Competitive advantage of Culture:

Whereas a company or organizational culture “encompasses values and behaviors that contribute to the unique social and psychological environment of an organization”. Company culture defined only by a plaque on the wall or a catchy slogan can have the opposite effect of what is intended. For a company culture to be a competitive advantage that others simply cannot copy, it needs to be genuine and engrained in every person who joins the team. It’s great for building a strong team, and it great for protection from competition.
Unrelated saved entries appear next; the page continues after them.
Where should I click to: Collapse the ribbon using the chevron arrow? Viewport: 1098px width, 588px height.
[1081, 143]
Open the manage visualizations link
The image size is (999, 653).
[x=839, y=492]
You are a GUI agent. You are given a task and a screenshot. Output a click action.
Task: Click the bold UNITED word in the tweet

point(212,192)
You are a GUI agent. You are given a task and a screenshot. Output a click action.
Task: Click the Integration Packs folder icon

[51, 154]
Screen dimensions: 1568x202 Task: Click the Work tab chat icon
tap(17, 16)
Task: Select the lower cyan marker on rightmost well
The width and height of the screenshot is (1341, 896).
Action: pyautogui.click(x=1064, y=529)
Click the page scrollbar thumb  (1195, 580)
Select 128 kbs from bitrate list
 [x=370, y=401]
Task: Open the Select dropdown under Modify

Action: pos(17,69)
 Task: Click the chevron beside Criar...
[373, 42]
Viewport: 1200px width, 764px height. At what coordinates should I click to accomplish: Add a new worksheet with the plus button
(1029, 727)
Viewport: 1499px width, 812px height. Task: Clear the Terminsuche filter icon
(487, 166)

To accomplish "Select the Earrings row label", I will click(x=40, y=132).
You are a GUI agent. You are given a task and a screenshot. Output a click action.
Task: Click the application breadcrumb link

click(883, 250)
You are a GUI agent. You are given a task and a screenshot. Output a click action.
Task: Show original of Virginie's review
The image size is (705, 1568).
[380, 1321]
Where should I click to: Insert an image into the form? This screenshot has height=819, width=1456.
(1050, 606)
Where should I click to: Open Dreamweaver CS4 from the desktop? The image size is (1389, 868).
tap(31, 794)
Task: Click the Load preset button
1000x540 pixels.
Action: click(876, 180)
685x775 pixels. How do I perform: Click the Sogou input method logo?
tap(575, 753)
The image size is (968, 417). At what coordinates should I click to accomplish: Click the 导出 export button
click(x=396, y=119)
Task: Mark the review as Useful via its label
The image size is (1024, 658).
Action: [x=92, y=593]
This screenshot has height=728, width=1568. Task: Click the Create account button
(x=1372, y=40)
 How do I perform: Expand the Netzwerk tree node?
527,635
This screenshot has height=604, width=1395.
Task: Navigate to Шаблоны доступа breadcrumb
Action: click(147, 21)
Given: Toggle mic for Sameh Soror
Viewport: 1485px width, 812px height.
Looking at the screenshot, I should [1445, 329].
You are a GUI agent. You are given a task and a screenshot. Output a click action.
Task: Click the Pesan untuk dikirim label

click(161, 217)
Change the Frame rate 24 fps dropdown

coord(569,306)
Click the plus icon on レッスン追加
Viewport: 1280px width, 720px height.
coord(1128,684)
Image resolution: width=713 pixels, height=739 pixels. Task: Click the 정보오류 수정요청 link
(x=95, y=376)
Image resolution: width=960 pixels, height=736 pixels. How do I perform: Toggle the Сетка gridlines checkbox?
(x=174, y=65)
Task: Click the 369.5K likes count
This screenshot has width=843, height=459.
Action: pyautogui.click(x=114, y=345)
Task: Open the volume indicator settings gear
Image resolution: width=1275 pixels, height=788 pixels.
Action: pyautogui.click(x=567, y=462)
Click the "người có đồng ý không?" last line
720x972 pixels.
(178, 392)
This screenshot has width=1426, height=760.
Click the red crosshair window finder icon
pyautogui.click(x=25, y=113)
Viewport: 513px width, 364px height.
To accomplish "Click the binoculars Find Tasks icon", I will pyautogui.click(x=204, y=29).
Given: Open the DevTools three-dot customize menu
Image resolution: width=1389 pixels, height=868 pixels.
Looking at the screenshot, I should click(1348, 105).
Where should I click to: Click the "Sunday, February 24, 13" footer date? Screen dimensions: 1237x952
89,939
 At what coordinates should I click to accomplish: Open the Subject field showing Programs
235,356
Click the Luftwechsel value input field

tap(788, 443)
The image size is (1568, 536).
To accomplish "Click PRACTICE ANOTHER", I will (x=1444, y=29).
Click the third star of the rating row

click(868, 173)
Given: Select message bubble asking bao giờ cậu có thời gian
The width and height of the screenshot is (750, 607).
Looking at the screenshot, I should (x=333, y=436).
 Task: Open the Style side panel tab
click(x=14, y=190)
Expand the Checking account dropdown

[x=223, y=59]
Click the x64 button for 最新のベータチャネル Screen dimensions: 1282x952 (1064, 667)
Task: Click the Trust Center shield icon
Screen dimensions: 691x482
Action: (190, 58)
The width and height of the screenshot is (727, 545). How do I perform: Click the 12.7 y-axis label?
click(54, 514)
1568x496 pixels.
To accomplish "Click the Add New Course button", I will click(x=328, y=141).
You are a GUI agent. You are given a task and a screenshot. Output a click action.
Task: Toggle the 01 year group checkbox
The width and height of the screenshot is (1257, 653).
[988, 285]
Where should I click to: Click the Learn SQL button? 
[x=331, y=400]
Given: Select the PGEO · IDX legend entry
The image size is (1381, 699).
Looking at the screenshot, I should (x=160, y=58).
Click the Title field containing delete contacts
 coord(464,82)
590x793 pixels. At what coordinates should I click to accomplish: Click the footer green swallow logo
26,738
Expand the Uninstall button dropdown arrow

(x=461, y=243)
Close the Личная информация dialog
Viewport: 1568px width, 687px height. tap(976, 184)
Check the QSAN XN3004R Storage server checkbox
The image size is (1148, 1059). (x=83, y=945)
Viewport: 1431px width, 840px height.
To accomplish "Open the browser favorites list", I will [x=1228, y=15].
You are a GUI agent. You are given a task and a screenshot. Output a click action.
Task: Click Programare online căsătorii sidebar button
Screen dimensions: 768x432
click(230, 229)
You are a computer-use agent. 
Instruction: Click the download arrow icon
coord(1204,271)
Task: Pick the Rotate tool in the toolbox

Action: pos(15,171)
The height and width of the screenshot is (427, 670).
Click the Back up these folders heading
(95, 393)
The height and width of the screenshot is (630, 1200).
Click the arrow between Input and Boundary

HBR had a great article about definitive elements of a winning culture. I’ve heard many varying degrees of agreement or appreciation for company culture. Some people will be skeptics of the ‘soft’ side of values and culture, while others will take it to heart. I for one, believe in the power of a strong company culture.

Startup Culture:

A year ago, the whole world of Startups and startup culture was new for me. There were new phrases and terms (pitch, demo, SaaS), and I found the whole culture surrounding startups fascinating and different from my corporate days. From my point of view, startup culture involves reliance on a good and fast internet connection, an unlimited supply of Red Bull, moral support from fellow startups and founders, and tireless dedication (grit and hustle) to getting the company off the ground seven days a week. While I didn’t mention integrity, honesty, collaboration, agility, performance or results, they’re being acted upon every day. How does that compare to your experience of company culture?

Stories of Culture:

I came across the Netflix story of company culture, and they clearly illustrate how they live their company culture and values: “Like every company, we try to hire well, unlike many companies we practice: adequate performance gets a generous severance package so that we can open up a slot to find a star for that role”. Another company, Fibernetics, has a fantastic story of how they completely turned around their company culture to one that leverages passion and gets people engaged with the ‘I’m In!’ mantra.

Creating a Culture:

What’s on my mind is how we can build a company culture while we’re still a small budding company so that as we grow it grows with us. While I’m still working through it together with my team, here are some questions that I’ve put down for myself to help and guide us through all the possibilities towards defining our culture:

-        Why are you doing what you’re doing?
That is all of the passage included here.